Just when the U.S. appears on the verge of rolling out a COVID-19 vaccine, the numbers have become gloomier than ever: Over 3,000 American deaths in a single day, more than on D-Day or 9/11. One million new cases in the span of five days. More than 106,000 people in the hospital.
The crisis across the country is pushing medical centers to the breaking point and leaving staff members and public health officials burned out and plagued by tears and nightmares.
All told, the crisis has left more than 290,000 people dead in the U.S, with more than 15 million confirmed infections.

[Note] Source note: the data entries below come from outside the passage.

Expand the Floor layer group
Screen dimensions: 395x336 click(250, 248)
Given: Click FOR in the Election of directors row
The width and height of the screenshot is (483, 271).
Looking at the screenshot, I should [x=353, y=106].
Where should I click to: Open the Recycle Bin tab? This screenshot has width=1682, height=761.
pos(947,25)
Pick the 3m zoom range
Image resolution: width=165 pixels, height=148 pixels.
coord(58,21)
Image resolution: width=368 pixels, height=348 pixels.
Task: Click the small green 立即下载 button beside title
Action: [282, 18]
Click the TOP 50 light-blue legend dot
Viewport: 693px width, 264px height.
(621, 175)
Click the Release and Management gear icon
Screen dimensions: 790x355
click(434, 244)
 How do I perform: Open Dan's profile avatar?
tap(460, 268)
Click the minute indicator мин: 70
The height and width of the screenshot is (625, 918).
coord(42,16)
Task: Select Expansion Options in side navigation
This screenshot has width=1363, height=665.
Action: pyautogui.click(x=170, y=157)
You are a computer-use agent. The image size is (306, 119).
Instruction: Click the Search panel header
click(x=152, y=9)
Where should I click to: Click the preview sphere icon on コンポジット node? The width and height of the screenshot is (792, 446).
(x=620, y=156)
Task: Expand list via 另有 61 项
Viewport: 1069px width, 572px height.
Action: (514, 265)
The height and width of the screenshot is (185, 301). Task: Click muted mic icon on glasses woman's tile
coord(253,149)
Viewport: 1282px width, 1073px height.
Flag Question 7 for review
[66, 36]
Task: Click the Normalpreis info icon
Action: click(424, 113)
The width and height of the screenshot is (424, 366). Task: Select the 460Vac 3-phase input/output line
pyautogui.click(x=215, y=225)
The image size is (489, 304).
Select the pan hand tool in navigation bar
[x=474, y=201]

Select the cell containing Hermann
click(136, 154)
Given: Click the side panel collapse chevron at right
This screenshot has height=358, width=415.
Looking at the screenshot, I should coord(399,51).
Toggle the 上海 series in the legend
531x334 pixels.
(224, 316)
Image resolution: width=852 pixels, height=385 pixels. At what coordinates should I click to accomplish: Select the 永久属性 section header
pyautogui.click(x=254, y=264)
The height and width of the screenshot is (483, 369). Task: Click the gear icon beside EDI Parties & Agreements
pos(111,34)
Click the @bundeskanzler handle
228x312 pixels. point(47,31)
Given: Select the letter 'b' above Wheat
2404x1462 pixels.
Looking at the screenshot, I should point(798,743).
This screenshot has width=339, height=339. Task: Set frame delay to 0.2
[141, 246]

The U.S. recorded 3,124 deaths Wednesday, the highest one-day total yet, according to Johns Hopkins University. Up until last week, the peak was 2,603 deaths on April 15, when New York City was the epicenter of the nation’s outbreak.
Wednesday's toll eclipsed American deaths on the opening day of the Normandy invasion during World War II: 2,500, out of some 4,400 allied deaths. And it topped the toll on Sept. 11, 2001, as well: 2,977.
New cases per day are running at all-time highs of over 209,000, by Johns Hopkins’ count. And the number of people in the hospital with COVID-19 is setting records nearly every day.
A U.S. government advisory panel convened on Thursday to decide whether to endorse mass use of Pfizer’s COVID-19 vaccine to help conquer the outbreak that has killed close to 300,000 Americans. The meeting of outside advisers to the Food and Drug Administration was the next-to-last hurdle before the expected start of the biggest vaccination campaign in U.S. history.
Depending on how fast the FDA signs off on the panel’s recommendation, shots could begin within days.
In St. Louis, respiratory therapist Joe Kowalczyk said he has seen entire floors of his hospital fill up with COVID-19 patients, some of them two to a room. He said the supply of ventilators is dwindling, and the inventory is so thin that colleagues on one shift had to ventilate one patient by using a BiPAP machine, similar to the devices used to treat sleep apnea.
Twice during each of his graveyard shifts he checks all the supply closets to make sure he knows how many ventilators are available. When he goes home to sleep during the day at the end of his grueling shifts, he sometimes has nightmares.
“I would be sleeping and I would be working in a unit and things would go completely wrong and I would shock myself awake. They would be very visceral and very vivid," he said. "It would just really spook me."
The grim figures from Wednesday led the usually stoic health director of the nation’s most populated county to become emotional. Barbara Ferrer described “a devastating increase in deaths” in Los Angeles County, with the total hitting 8,075 on Wednesday.
“Over 8,000 people who were beloved members of their families are not coming back,” Ferrer said, fighting back tears.